= ЗАДАНИЕ A =
Перепечатайте из исходного текста отрывок, начиная со слов «14 декабря 1826» и далее до слов «покровителя и цензора.» включительно.
=== ИСХОДНЫЙ ТЕКСТ ===
Ориентированный подобным образом, Николай следует по предложенному пути. Ознакомившись с «Годуновым» он отмечает несколько сцен красным карандашом, на «Замечаниях» же пишет: «Я считаю, что цель г. Пушкина была бы выполнена, если бы с нужным очищением переделал комедию свою в историческую повесть или роман наподобие Вальтера Скота» (Лемке- 475).
14 декабря 1826 г. Бенкендорф уведомляет Пушкина о мнении царя, добавив, что тот прочел трагедию с большим удовольствием. Одновременно передается совет императора о переделке «Годунова» в роман «наподобие Вальтер Скотта». Естественно, Бенкендорф и намеком не упоминает, что совет царя по сути принадлежит не ему, а Булгарину. Пушкин отвечает на письмо 3 января 1827 г. Он благодарит Бенкендорфа за передачу «всемилостевейшего отзыва его величества», целиком соглашается с ним, с тем, что его произведение более сбивается на роман, нежели на трагедию, «как государь император изволил заметить»; одновременно он выражает сожаление, что «не в силах уже переделать мною однажды написанное». Ответ вежливый, но полный достоинства, выражающий несогласие с мнением высочайшего покровителя и цензора.
=== ЛИСТИНГ ДАННЫХ ===
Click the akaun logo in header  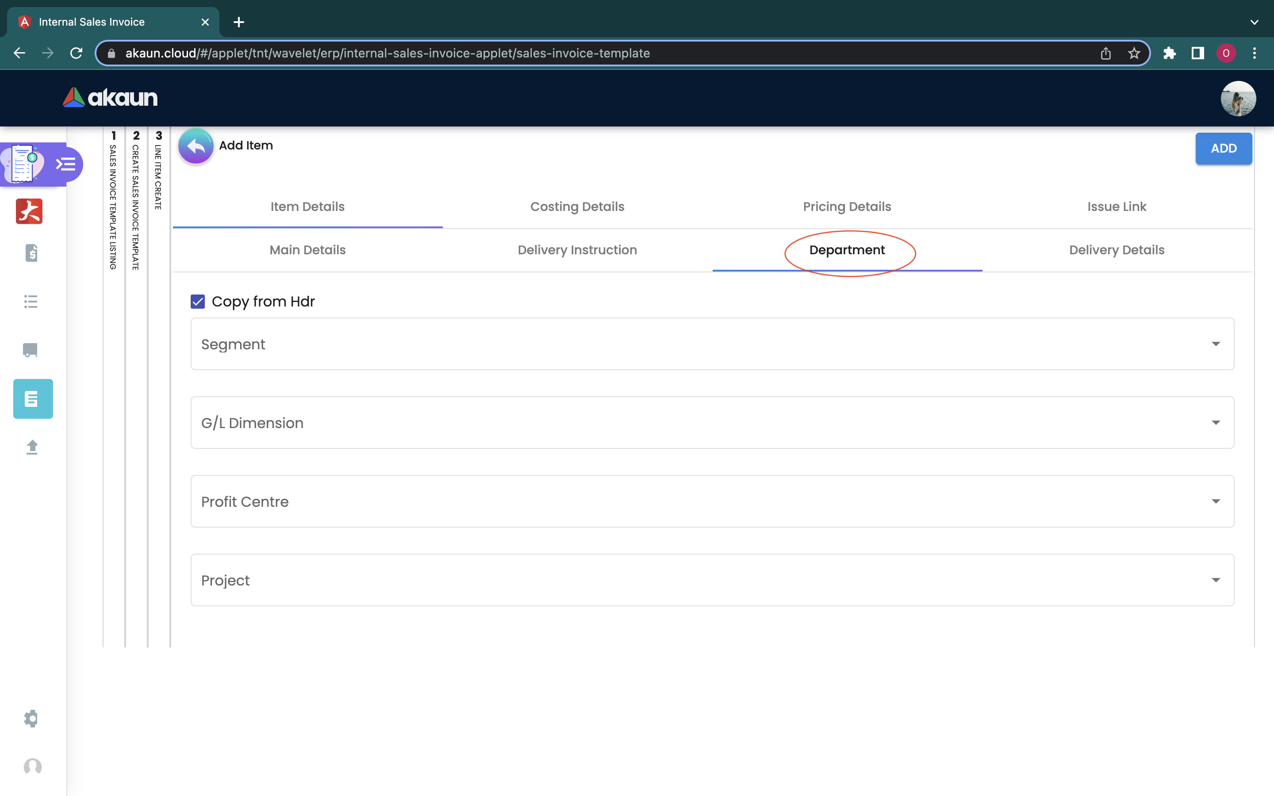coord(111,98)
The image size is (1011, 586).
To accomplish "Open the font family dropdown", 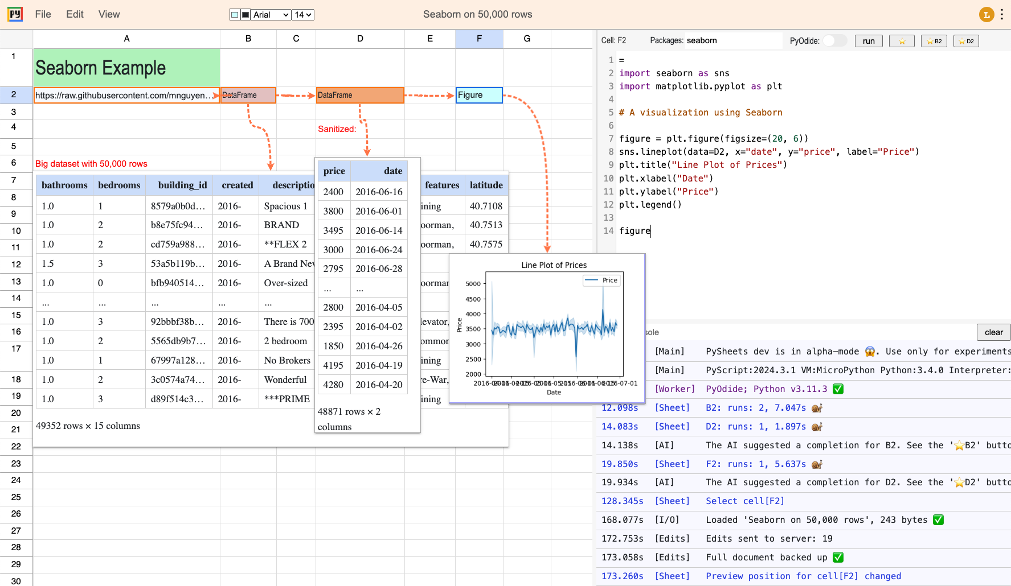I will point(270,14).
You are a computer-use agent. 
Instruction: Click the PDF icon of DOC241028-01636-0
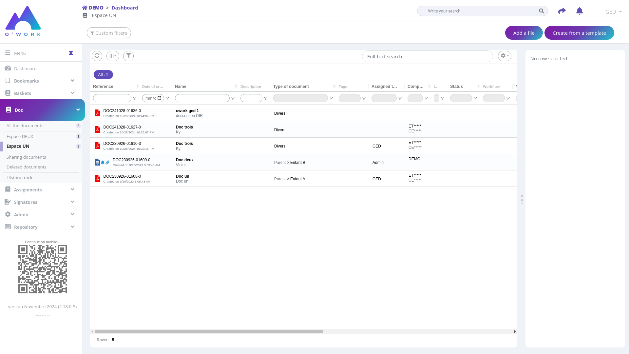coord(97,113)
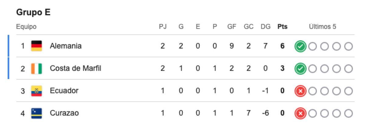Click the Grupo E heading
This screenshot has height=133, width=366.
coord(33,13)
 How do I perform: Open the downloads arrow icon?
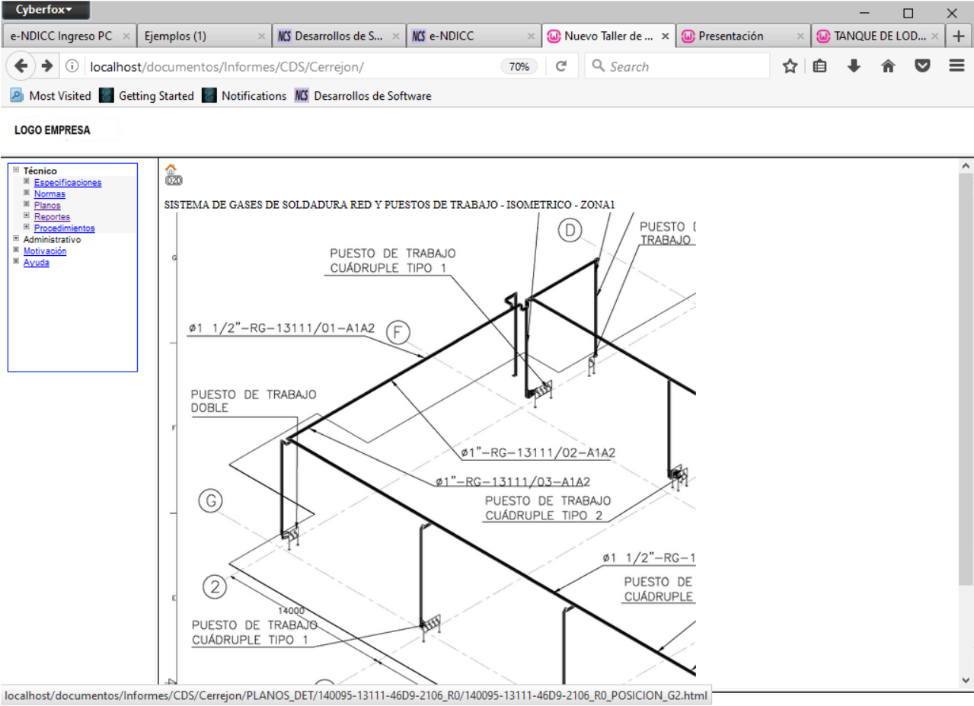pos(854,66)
===
=== ЛИСТИНГ ДАННЫХ ===
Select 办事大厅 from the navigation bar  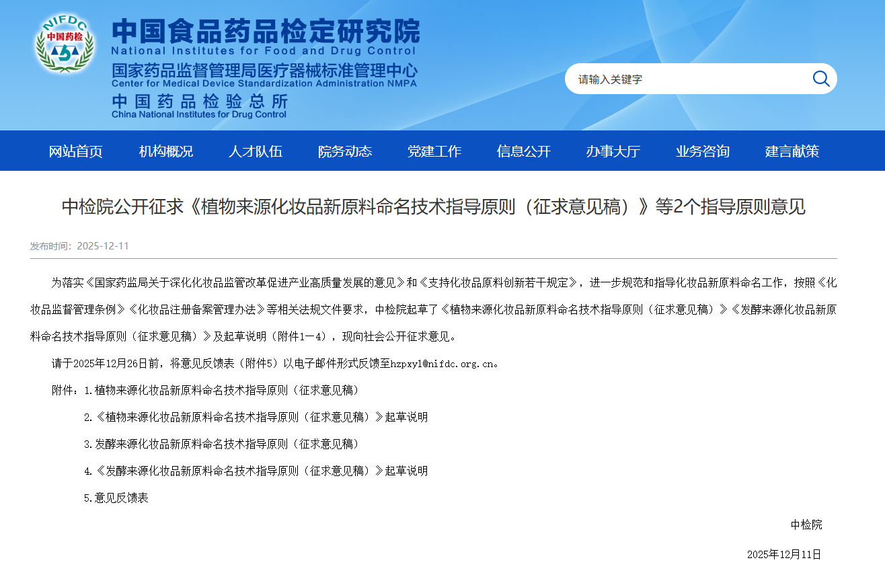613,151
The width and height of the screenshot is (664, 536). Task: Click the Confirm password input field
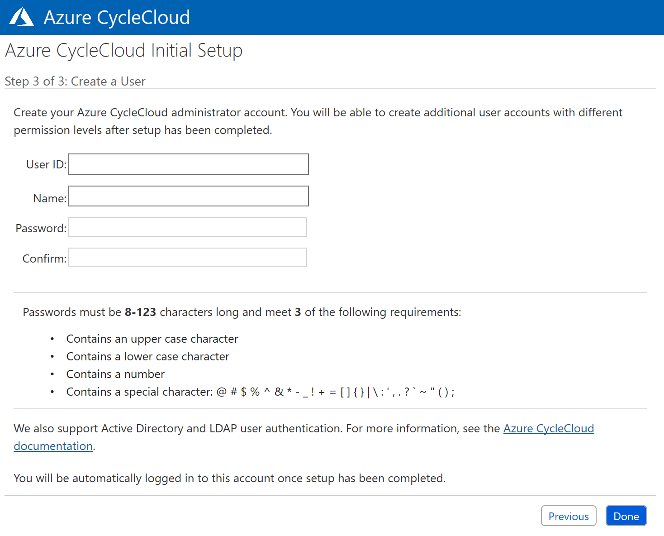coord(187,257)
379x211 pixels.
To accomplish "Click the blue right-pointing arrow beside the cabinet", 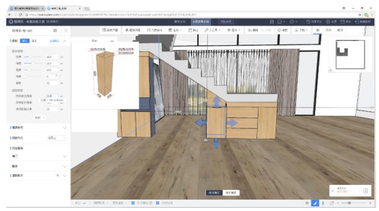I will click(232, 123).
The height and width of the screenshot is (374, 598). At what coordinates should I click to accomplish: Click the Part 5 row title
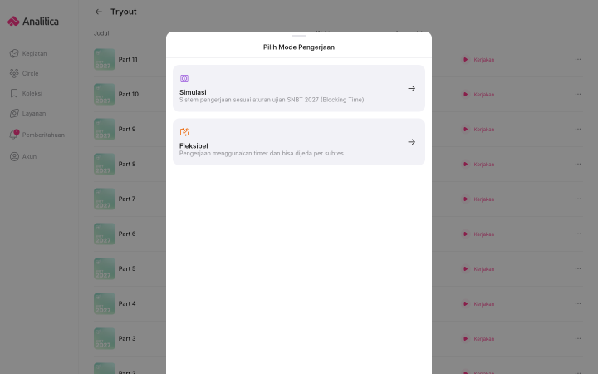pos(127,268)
===
=== ЛИСТИНГ ДАННЫХ ===
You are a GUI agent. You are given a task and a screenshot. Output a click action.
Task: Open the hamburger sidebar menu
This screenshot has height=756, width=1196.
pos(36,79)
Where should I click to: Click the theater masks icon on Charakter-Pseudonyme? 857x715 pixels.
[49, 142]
===
= ЗАДАНИЕ B =
Воспроизведите дословно строки листинга, начиная со строки с «The height and» и далее до строки с «pos(127,268)» включительно. Изображения в ответ не включайте.

= РЕШЕНИЕ ЗАДАНИЯ A =
14 декабря 1826 г. Бенкендорф уведомляет Пушкина о мнении царя, добавив, что тот прочел трагедию с большим удовольствием. Одновременно передается совет императора о переделке «Годунова» в роман «наподобие Вальтер Скотта». Естественно, Бенкендорф и намеком не упоминает, что совет царя по сути принадлежит не ему, а Булгарину. Пушкин отвечает на письмо 3 января 1827 г. Он благодарит Бенкендорфа за передачу «всемилостевейшего отзыва его величества», целиком соглашается с ним, с тем, что его произведение более сбивается на роман, нежели на трагедию, «как государь император изволил заметить»; одновременно он выражает сожаление, что «не в силах уже переделать мною однажды написанное». Ответ вежливый, но полный достоинства, выражающий несогласие с мнением высочайшего покровителя и цензора.

= РЕШЕНИЕ ЗАДАНИЯ B =
The height and width of the screenshot is (374, 598). At what coordinates should I click to accomplish: Click the Part 5 row title
pos(127,268)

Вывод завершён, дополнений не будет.